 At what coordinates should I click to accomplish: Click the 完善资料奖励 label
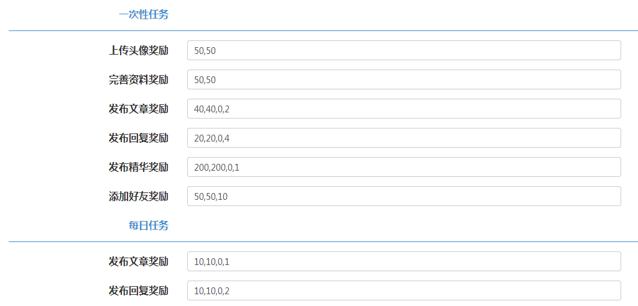coord(139,79)
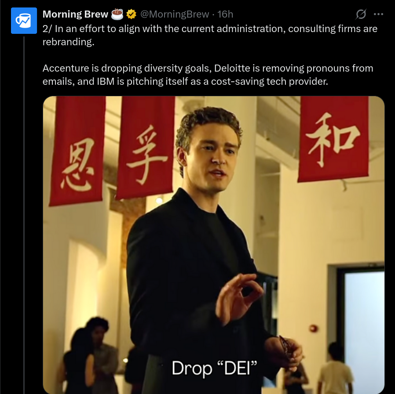Open the 16h timestamp permalink

pyautogui.click(x=225, y=14)
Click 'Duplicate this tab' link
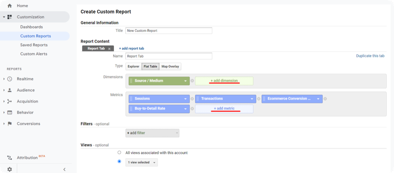The width and height of the screenshot is (394, 173). pyautogui.click(x=370, y=56)
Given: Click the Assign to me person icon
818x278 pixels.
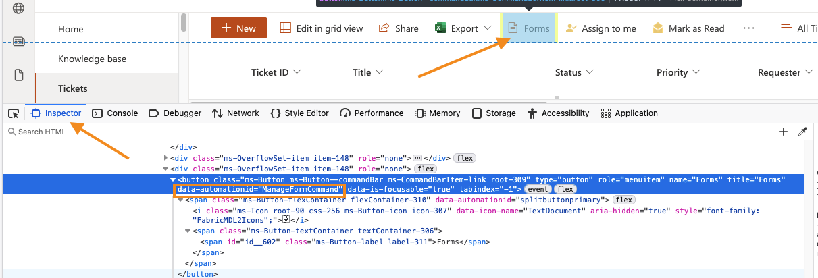Looking at the screenshot, I should click(571, 28).
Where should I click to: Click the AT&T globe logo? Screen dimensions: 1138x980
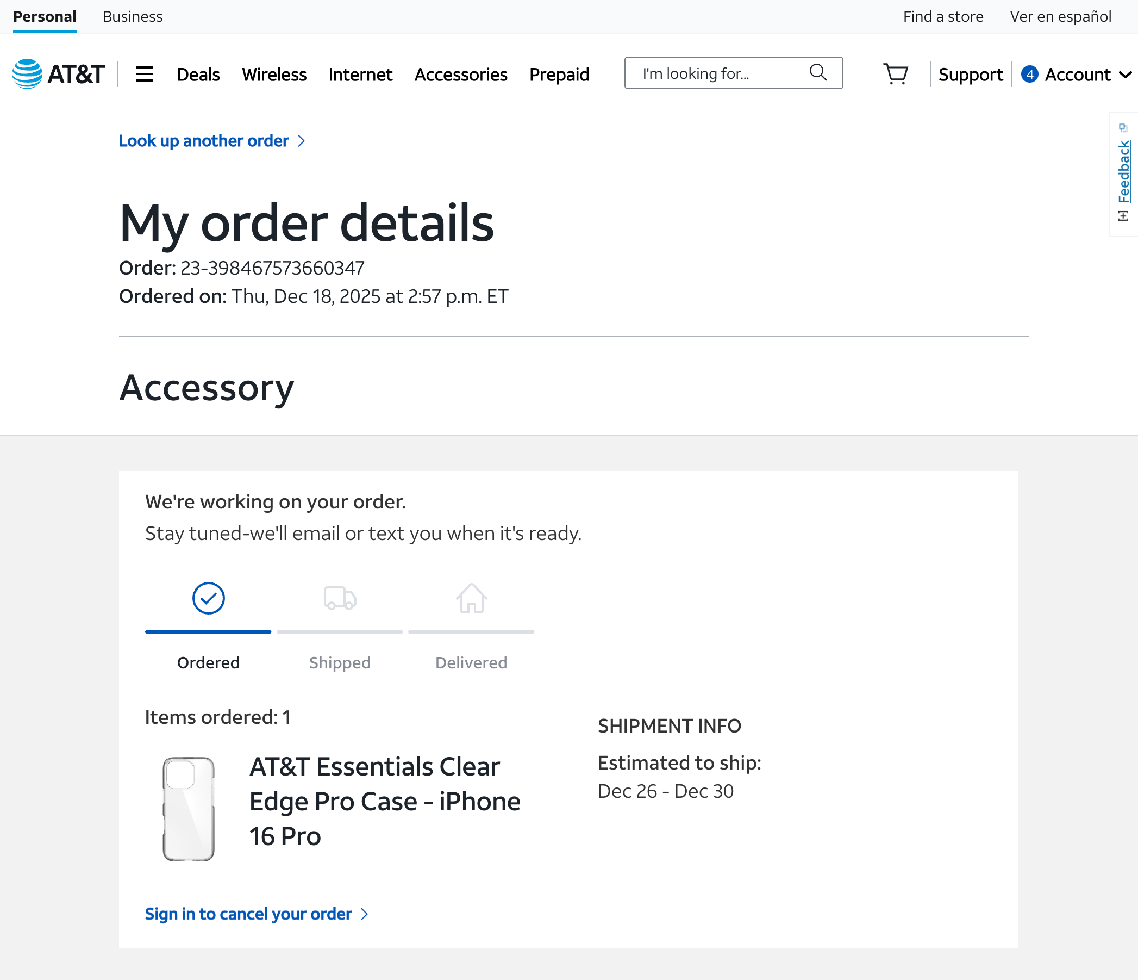(x=27, y=74)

**Task to carry out**. Leave out the pictures, and retype exactly the lines from the one containing "Given: Click the Assign to me person icon" through the final line of the data.

**Exercise solution**.
Given: Click the Assign to me person icon
818x278 pixels.
Looking at the screenshot, I should click(571, 28).
Where should I click to: Click the AT&T globe logo? Screen dimensions: 1138x980
(x=27, y=74)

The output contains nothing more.